Monday, November 06, 2017

TrenDemon and Adinton Offer Attribution Options

I wrote a couple weeks ago about the importance of attribution as a guide for artificial intelligence-driven marketing. One implication was I should pay more attention to attribution systems. Here’s a quick look at two products that tackle different parts of the attribution problem: content measurement and advertising measurement.

TrenDemon

Let’s start with TrenDemon. Its specialty is measuring the impact of marketing content on long B2B sales cycles. It does this by placing a tag on client Web sites to identify visitors and track the content they consume, and then connecting client CRM systems to find which visitor companies ultimately made a purchase (or reached some other user-specified goal). Visitors are identified by company using their IP address and as individuals by tracking cookies.

TrenDemon does a bit more than correlate content consumption and final outcomes. It also identifies when each piece of content is consumed, distinguishing between the start, middle, and end of the buying journey.
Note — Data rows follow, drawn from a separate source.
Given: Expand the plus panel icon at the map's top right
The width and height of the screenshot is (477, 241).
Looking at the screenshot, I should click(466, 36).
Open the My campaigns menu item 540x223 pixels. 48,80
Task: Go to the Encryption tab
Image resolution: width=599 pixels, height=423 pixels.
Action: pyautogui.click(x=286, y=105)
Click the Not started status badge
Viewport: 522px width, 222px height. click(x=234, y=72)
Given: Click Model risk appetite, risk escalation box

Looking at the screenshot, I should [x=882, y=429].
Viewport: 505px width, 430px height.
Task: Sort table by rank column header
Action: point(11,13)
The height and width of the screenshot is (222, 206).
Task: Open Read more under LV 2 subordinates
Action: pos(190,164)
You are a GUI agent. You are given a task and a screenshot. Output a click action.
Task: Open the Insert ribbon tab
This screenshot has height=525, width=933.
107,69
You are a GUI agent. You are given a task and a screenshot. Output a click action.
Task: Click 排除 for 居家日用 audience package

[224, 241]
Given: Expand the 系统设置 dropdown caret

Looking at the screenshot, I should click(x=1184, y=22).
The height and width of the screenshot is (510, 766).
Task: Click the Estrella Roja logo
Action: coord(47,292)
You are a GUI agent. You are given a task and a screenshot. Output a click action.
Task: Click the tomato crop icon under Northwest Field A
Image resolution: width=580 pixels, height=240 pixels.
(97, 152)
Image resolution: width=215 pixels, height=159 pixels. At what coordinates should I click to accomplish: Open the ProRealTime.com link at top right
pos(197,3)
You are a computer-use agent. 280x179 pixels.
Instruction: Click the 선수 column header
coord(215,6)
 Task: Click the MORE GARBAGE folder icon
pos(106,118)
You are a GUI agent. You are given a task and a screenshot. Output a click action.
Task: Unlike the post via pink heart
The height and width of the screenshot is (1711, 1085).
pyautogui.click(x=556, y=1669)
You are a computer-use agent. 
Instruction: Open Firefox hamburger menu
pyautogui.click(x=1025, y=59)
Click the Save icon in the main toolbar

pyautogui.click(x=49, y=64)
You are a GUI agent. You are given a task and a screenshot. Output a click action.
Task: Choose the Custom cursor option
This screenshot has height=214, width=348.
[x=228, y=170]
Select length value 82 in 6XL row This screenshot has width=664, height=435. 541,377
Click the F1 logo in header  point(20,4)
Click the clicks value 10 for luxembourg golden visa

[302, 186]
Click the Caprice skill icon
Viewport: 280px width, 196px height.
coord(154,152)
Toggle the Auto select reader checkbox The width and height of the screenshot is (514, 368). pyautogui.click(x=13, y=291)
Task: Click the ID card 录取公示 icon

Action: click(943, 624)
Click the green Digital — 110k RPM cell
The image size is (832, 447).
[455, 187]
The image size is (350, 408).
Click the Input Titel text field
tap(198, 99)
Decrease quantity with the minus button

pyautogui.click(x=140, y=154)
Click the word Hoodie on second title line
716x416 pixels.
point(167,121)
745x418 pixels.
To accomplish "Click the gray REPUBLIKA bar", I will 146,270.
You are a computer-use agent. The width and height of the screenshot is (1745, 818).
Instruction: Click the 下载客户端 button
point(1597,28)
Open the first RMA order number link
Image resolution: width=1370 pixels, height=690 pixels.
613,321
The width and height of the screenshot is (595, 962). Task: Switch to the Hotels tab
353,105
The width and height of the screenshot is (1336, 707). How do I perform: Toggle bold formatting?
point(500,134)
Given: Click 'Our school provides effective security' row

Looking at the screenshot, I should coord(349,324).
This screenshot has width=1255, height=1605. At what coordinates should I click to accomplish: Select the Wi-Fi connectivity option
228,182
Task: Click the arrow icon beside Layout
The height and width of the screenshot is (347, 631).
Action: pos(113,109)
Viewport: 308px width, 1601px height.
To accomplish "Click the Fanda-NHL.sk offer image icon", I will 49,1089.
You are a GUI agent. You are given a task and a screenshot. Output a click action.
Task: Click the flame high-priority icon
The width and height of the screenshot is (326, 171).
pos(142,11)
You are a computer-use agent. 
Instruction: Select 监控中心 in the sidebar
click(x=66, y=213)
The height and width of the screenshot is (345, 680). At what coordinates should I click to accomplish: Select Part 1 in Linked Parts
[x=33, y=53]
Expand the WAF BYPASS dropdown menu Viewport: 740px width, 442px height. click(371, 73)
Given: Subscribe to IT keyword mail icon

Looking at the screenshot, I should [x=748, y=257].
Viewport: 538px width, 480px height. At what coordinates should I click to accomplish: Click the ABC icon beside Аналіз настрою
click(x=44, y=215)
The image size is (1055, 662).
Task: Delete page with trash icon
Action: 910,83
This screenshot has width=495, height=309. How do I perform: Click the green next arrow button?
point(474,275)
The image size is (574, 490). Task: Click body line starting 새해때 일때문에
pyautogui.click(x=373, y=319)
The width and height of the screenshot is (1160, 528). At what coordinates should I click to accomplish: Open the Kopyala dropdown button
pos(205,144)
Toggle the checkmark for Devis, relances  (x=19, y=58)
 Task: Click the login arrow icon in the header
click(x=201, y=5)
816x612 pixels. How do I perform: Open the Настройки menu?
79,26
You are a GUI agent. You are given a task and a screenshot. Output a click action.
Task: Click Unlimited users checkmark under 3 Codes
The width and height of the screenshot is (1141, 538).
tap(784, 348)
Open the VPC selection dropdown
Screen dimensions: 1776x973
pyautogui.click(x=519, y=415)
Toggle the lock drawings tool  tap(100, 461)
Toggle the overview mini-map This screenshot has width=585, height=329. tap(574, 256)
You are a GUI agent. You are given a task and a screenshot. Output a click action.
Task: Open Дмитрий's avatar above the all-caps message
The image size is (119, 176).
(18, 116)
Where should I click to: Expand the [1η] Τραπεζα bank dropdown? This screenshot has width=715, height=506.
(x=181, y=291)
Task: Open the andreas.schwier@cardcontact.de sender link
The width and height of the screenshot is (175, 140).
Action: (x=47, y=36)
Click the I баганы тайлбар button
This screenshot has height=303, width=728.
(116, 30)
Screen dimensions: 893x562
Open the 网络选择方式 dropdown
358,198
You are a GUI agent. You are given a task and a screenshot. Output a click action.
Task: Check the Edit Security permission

It also looks at other content metrics such as how many people read an item, how much time they spend with it, and how many read something else after they’re done. These and other inputs are combined to generate an attribution score for each item. The system uses the score to identify the most effective items for each journey stage and to recommend which items should be presented in the future.

Pricing for TrenDemon starts at $800 per month. The system was launched in early 2015 and is currently used by just over 100 companies.

Adinton

Next we have Adinton, a Barcelona-based firm that specializes in attribution for paid search and social ads. Adinton has more than 55 clients throughout Europe, mostly selling travel and insurance online. Such purchases often involve multiple Web site visits but still have a shorter buying cycle than complex B2B transactions.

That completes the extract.